BitMine Immersion Technologies generated $45.7 million in staking and validation revenue during its fiscal third quarter ended May 31, almost all of the $46.5 million in total quarterly revenue and a 22x jump from a year earlier. The cash flow from operating Ethereum validators, however, was dwarfed by a $92.1 million loss on ETH-linked options, split between $78.6 million on expired contracts and $14 million on exercised positions. The result was an $83.6 million net loss for the quarter, against a $623,000 deficit a year earlier, and an adjusted non-GAAP loss near $70.8 million.
Why it matters
BitMine's design was supposed to turn one of the largest corporate Ethereum treasuries into a self-funding yield engine. Instead, the same period showed derivative losses of $133.3 million over the first nine months against $56.9 million in staking revenue, a roughly 2.3x shortfall. The strategy was built primarily on selling put options as part of the treasury program, which generates premium income but exposes the seller to steep losses when ETH falls. G&A expenses climbed to $37.3 million from $744,000 a year earlier, driven by custody, advisory, and stock-based compensation tied to the expansion. A separate 10-year consulting agreement with Ethereum Tower added $12.8 million in quarterly costs, equal to about 28% of staking revenue, with annual run-rate fees guided to $40–50 million.
Market impact
The bigger question for BMNR shareholders is dilution and mark-to-market exposure. BitMine sold roughly 340.7 million shares through its at-the-market program over nine months, raising $11.87 billion to fund $11.69 billion of ETH purchases, lifting the share count 149% from 232.4 million to 579.7 million. The 5.42 million ETH held at quarter-end carried a cost basis of $19.05 billion but a market value of $10.86 billion, an $8.2 billion, or 43%, gap below cost. A January authorization to lift common shares from 500 million to 50 billion gives management room to keep issuing, and a $273.8 million perpetual preferred raise after the quarter added roughly $33.25 million in annual dividend obligations. Staking can cover operating costs before valuation changes, but the broader model still depends on ETH recovering and on continued access to capital markets.
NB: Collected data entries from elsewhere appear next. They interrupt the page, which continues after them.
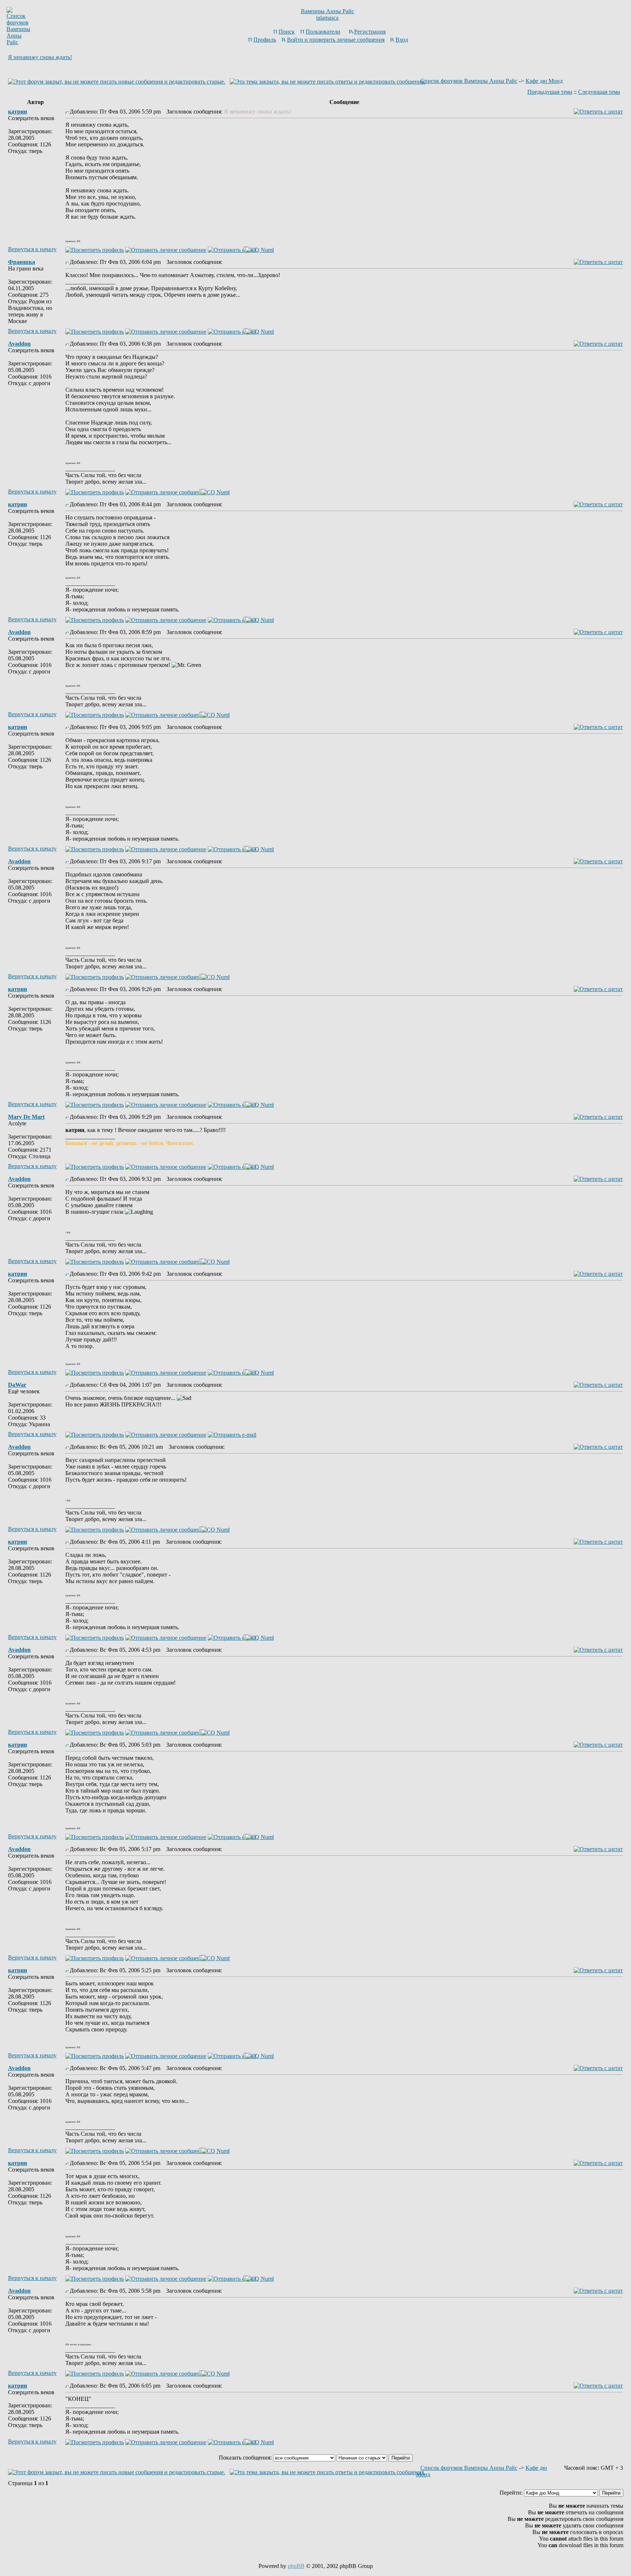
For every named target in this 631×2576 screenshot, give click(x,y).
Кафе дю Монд (544, 81)
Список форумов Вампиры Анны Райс (468, 81)
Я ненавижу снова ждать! (40, 57)
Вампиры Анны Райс (327, 11)
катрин (17, 111)
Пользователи (323, 31)
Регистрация (370, 31)
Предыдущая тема (549, 92)
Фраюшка (21, 262)
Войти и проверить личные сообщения (336, 40)
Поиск (287, 31)
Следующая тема (599, 92)
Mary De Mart (26, 1117)
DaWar (17, 1385)
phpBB (296, 2566)
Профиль (264, 40)
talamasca (327, 18)
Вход (401, 40)
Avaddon (19, 344)
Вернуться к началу (32, 249)
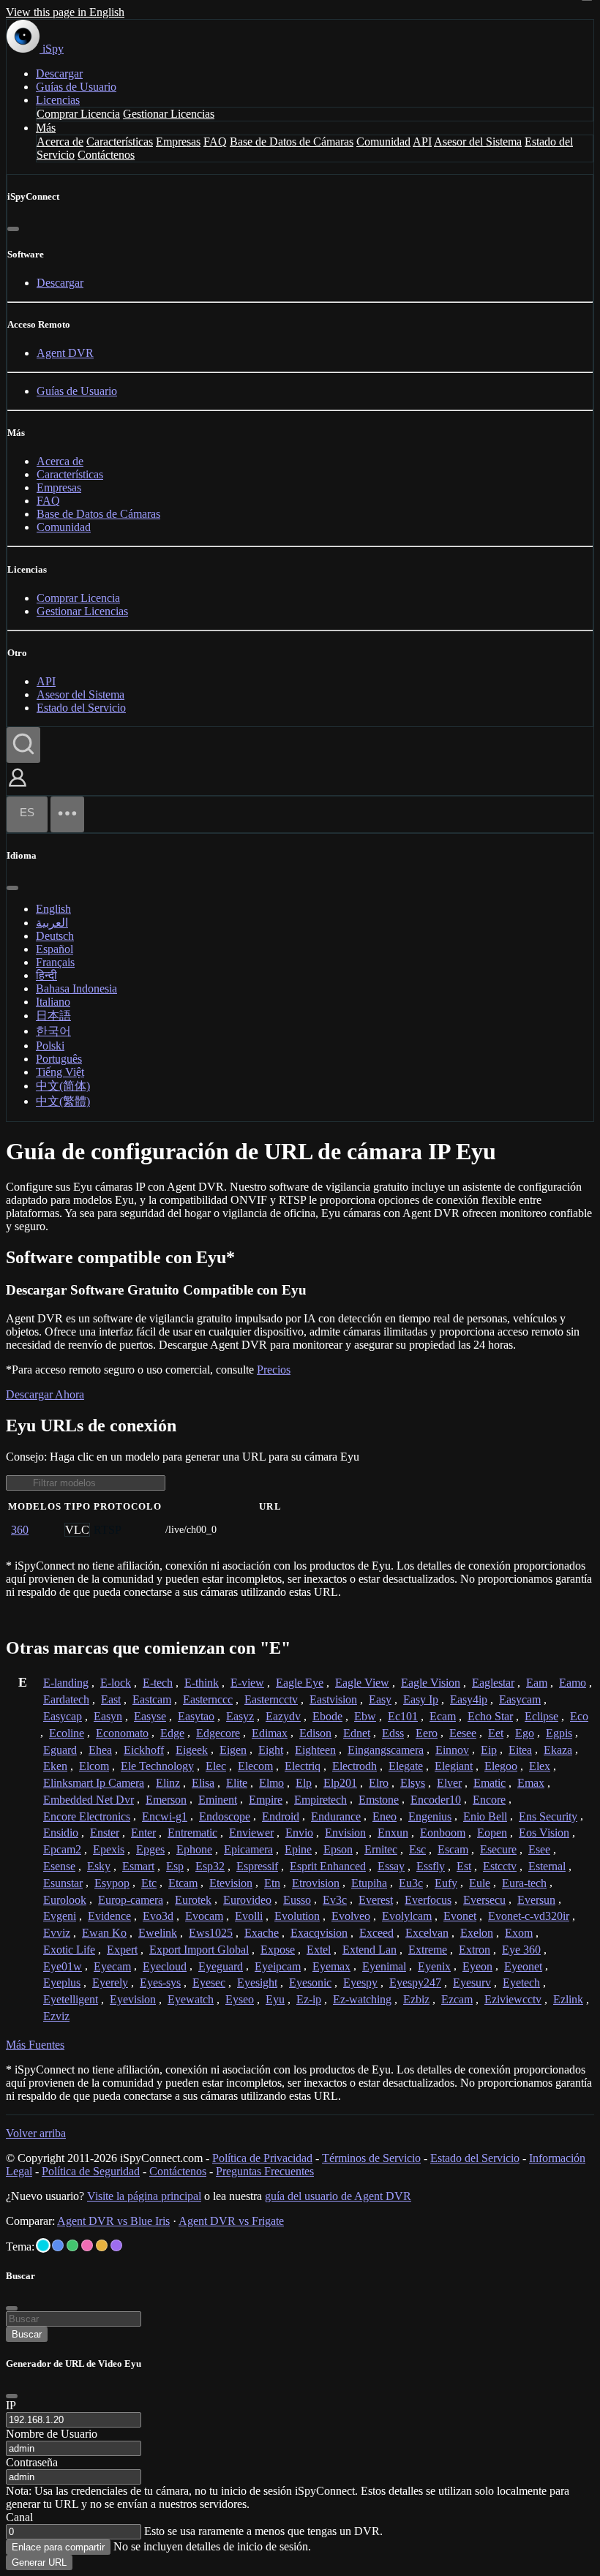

Frequently asked questions
-
How much did BitMine earn from staking Ethereum in Q3?
BitMine generated $45.7 million in staking and validation revenue during its fiscal third quarter ended May 31, accounting for roughly 98% of its $46.5 million in total revenue for the period.
-
How large were BitMine's options losses on Ethereum derivatives?
The company recorded a $92.1 million loss on ETH-linked derivatives in the quarter, including $78.6 million from expired contracts and $14 million from exercised positions, with a $534,000 gain on open contracts providing a small offset.
-
How much has BitMine diluted shareholders to buy ETH?
BitMine sold about 340.7 million BMNR shares through its at-the-market program over nine months, raising $11.87 billion to fund $11.69 billion in ETH purchases and lifting outstanding shares 149% to 579.7 million.
-
What is the unrealized loss on BitMine's Ethereum holdings?
As of May 31, BitMine's 5.42 million ETH had a cost basis of $19.05 billion and a market value of $10.86 billion, leaving the position roughly $8.2 billion, or 43%, below cost.
-
What recurring costs does BitMine's staking operation carry?
A 10-year consulting agreement with Ethereum Tower added $12.8 million in quarterly expenses, about 28% of staking revenue, with annual run-rate fees guided to $40–50 million, plus a separate revenue-linked management arrangement tied to MAVAN validators.